OK, let's talk about DC systems (battery powered systems), NOT about shore power. No spinning dials. DC meters don't work that way.

There are several ways to measure DC amperage draw. These include:

1. a simple multimeter placed in series with the power lead to a particular piece of gear; however, these can only be used up to about 10A maximum, i.e., for gear which doesn't draw much power.

2. a DC ammeter in-line with the power lead -- much like the old DC ammeters in cars and boats. Not a good solution.

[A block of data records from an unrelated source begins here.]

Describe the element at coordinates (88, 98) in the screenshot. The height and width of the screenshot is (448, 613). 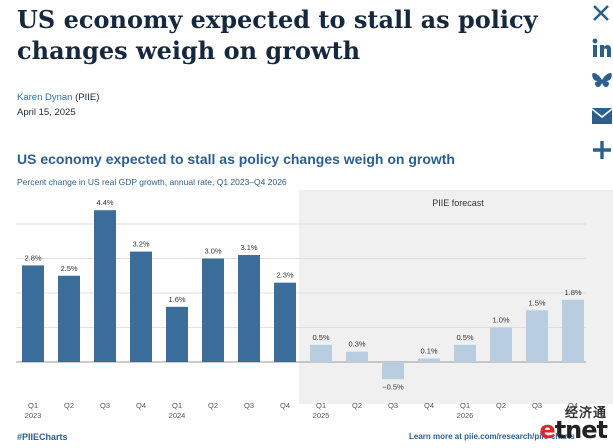
I see `author-affiliation: (PIIE)` at that location.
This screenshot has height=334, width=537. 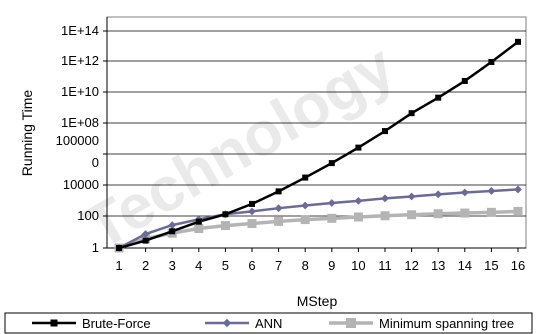 What do you see at coordinates (446, 324) in the screenshot?
I see `legend-label: Minimum spanning tree` at bounding box center [446, 324].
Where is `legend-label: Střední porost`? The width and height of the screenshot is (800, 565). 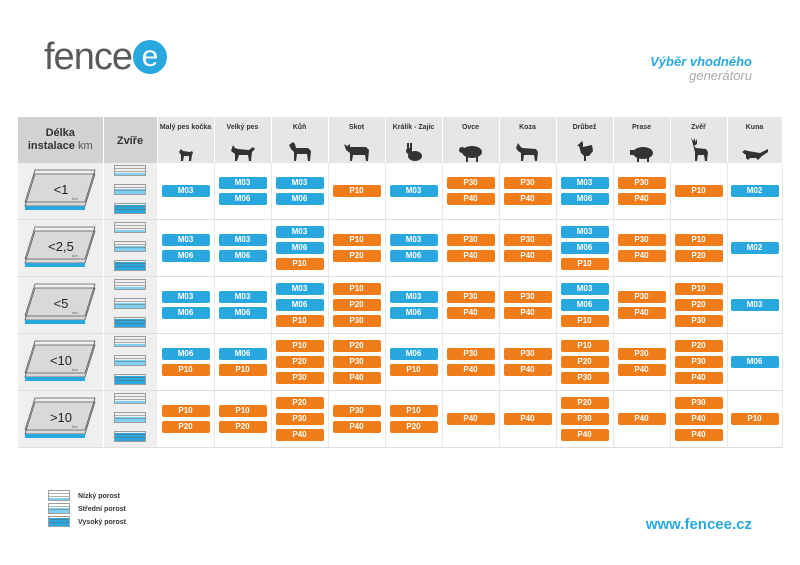
legend-label: Střední porost is located at coordinates (102, 510).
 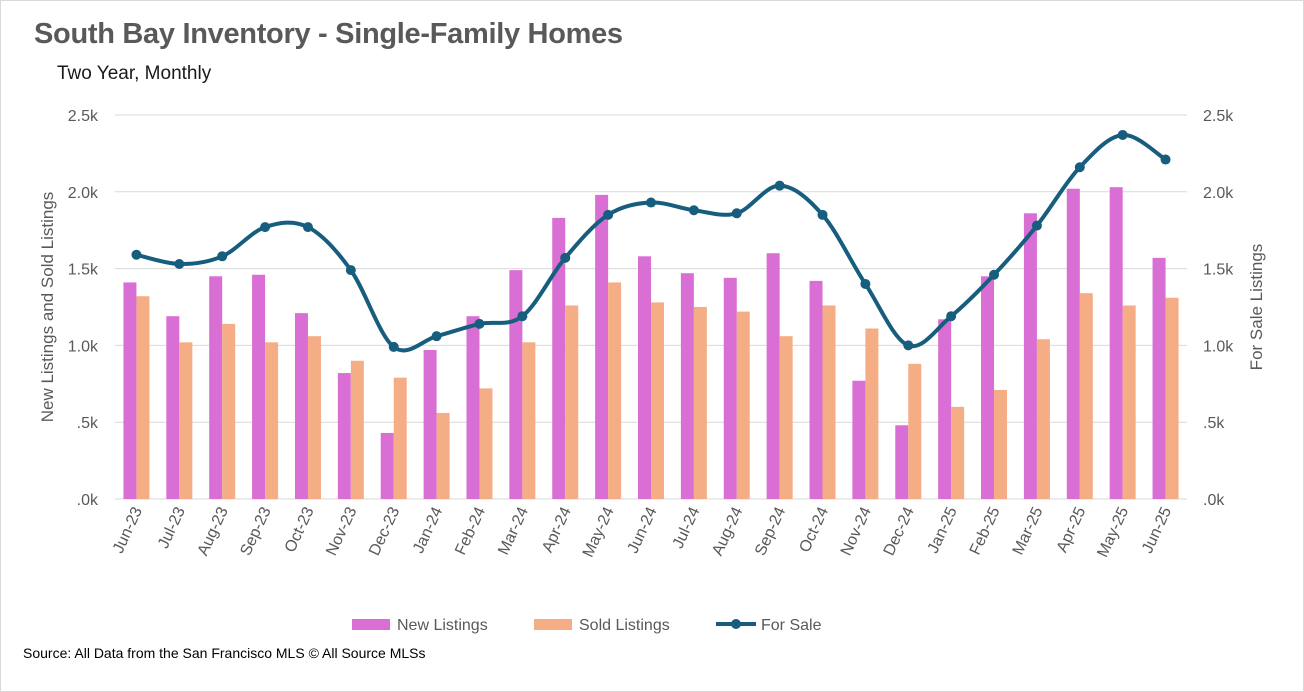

3. a modern DC ammeter connected to a shunt, usually mounted in line with the negative or ground lead. These come in assorted sizes and can measure up to hundreds of amperes. So-called "battery monitors" fall into this category, but they have some additional capabilities which many boaters find useful.

4. a good clamp-on AC/DC ammeter. This is an excellent tool for most boat owners. A good one, like the Mastech 2138R, can be bought for about $100 and will pay for itself quickly in avoiding lost time, blind alleys, and big mistakes.

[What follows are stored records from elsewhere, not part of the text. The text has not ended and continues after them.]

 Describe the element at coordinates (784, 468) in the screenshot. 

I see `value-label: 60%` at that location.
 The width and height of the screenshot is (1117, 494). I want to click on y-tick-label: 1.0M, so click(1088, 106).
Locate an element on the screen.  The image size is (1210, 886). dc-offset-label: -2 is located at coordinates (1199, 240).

You can also draw up an energy budget using a pencil and paper, or a spreadsheet if you're computer-inclined. Most equipment is labeled with amperage draw, or it's wattage (which is easily converted to amperage). Once you have inventoried every electrical thing on board, you can figure out pretty easily how much power you draw in typical circumstances, and how much battery power you need (a minimum of twice the daily amp-hour draw). If, for example, you find that you use about 100AH per day, then you need a house battery bank of at least 200AH capacity. 300-400 would be better.

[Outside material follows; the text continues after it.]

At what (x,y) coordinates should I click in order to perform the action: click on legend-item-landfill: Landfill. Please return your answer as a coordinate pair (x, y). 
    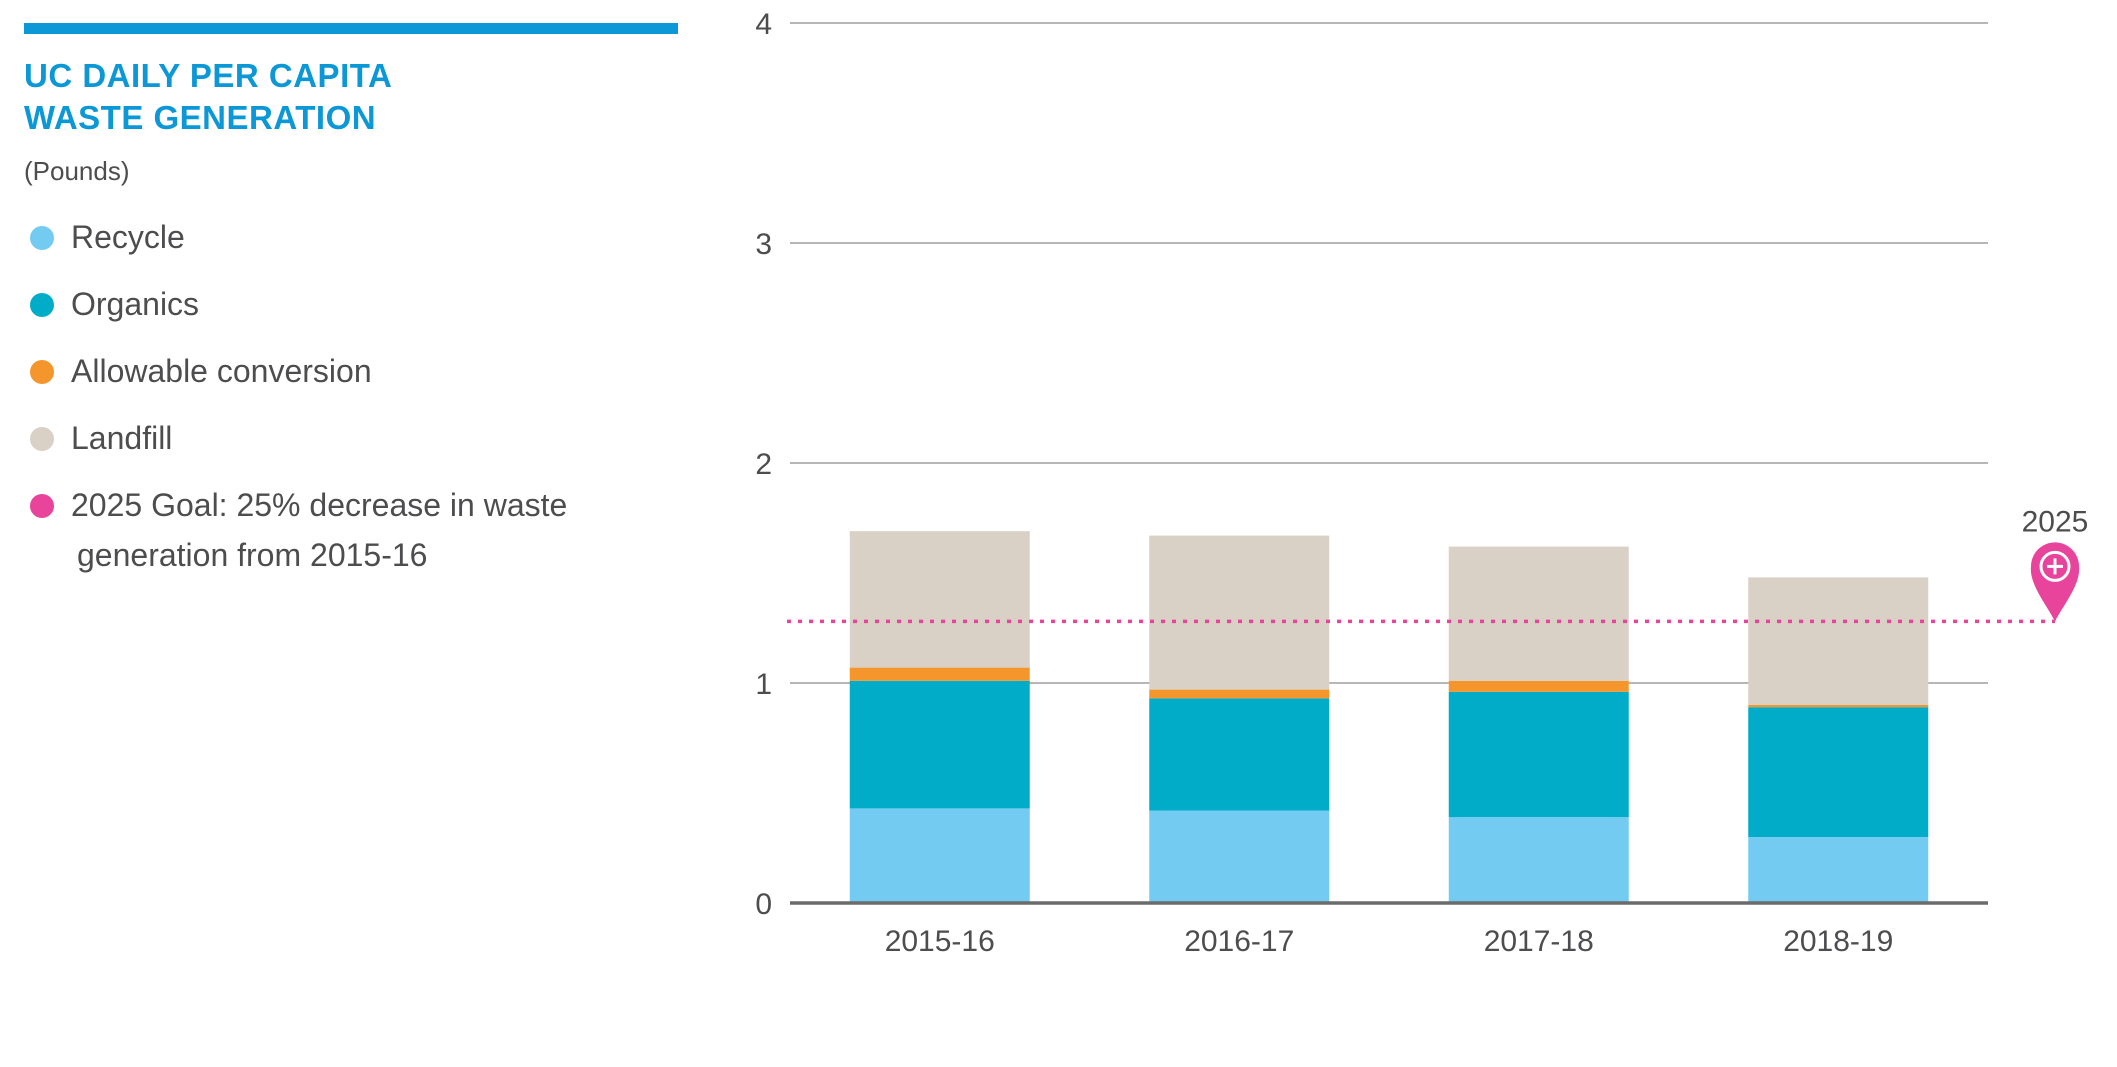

That then leads to the size of the battery charger. Typically, for flooded batteries you'd want a battery charger with about 20-25% of the capacity of your house battery bank. Say, a 25-30A charger for a 100AH battery bank.

The wiring size depends on the load to be put on each circuit, and how much voltage drop is permissible. For lights and other non-critical gear, a 10% voltage drop is acceptable. For more critical systems (like bilge pumps, frigs, radios, etc.) you'd want wiring which would have not more than a 3% drop. For charging wires from the battery charger and/or alternator, I'd go with even less voltage drop, i.e., larger wire sizes.

If all this sounds like Greek to you, it would be good to buy a book on basic marine electrical wiring (Charlie Wing's book is very good), and read it carefully. Then, before you get started with the rewiring project, get a qualified marine electrician -- preferably ABYC certified -- to have a look at your boat and/or your plan and finalize it. The $100-200 spent for such a professional look will save you lots of $$$, heartaches, and worse as you go forward with the rewiring project.

Bill
03-29-2010 02:28 PM
funjohnson Keep in mind that you are charging via AC and that needs to be changed to DC. I would assume that there will be loss there just from the conversion via your charger. A multimeter is a low cost item that will be needed later on, and will give you a more accurate reading on your real 12v use.
03-29-2010 02:19 PM
QuickMick yes Bill, so am i incorrect in assuming that if i only use 'on the hook' systems i can use said meter to evaluate usage, either on a 'total look' basis or on an 'item specific basis'? w/batts fully charged i would think im only pulling juice on the individual systems im powering... esp. if all systems off, the meter doesnt spin... hence no false readings due to batt recharge?
03-29-2010 02:16 PM
funjohnson I hope he is no longer planing on using the shore power to find his consumption, but will use a proper multimeter to find each items real consumption.